Quoted passage:
----

Updated the PR description with a new A/B run on the same harness for both sides: MergeRowsExec at 1ad4fa420cd (before the cache) vs this PR (with cache), with only that file swapped between runs. Both used 7s warmup and 7s timed window via extended codegenBenchmark. The earlier table compared against origin/master with mixed harness settings and is replaced.

Resolve each SQLMetric on first use per partition and call longMetric() directly in MergeRowIterator per review feedback.

…enchmark Add warmupTime, minTime, and optional numIters to codegenBenchmark. Use 7s warmup and timed window in MergeRowsExecBenchmark without a separate helper or redundant pre-runs.

ZiyaZa

LGTM. Left one comment with potential further improvement.

----

Given information:
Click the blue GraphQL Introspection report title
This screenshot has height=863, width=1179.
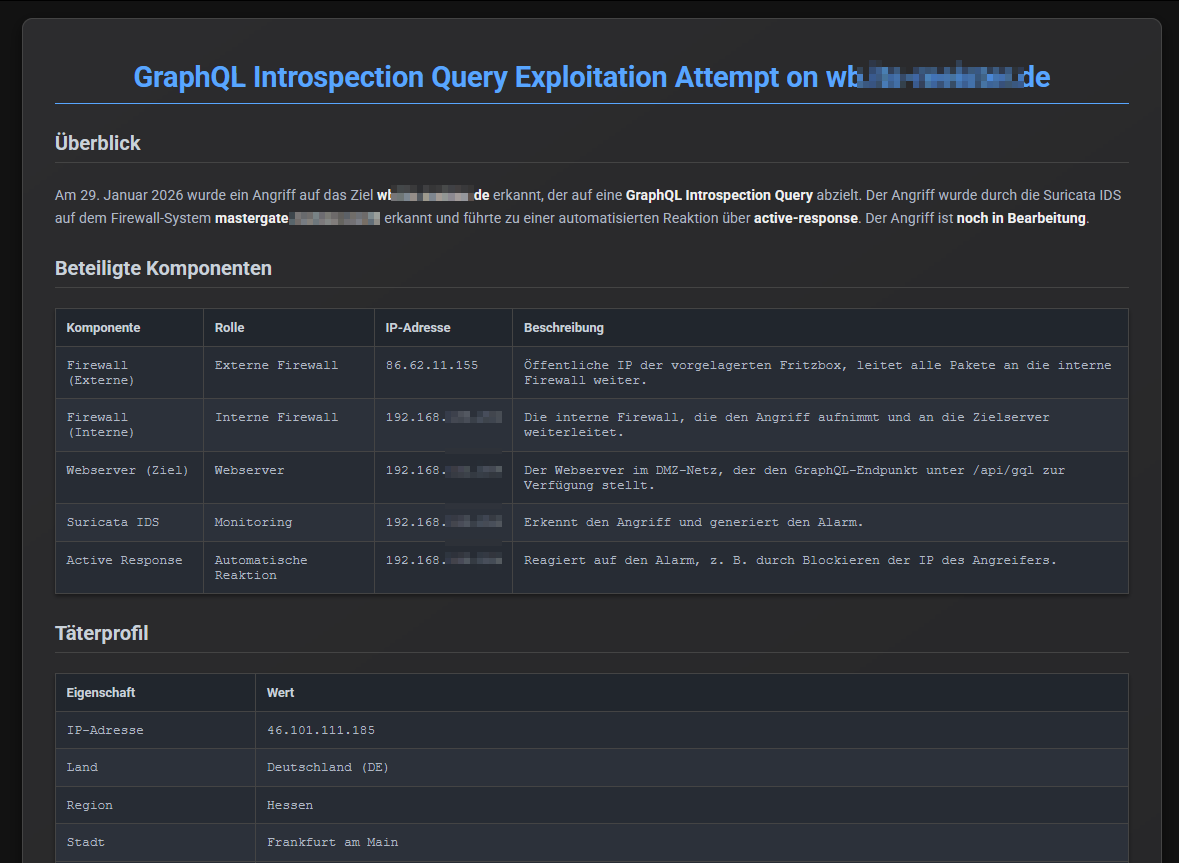pyautogui.click(x=591, y=77)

----

Directions:
Answer these from the pull request thread:
(a) What warmup and timed-window durations did both sides of the new A/B run use?
(b) Which method is now called directly in MergeRowIterator?
(c) Which settings were added to codegenBenchmark?

Finished exercise:
(a) 7s warmup and a 7s timed window.
(b) longMetric().
(c) warmupTime, minTime, and an optional numIters.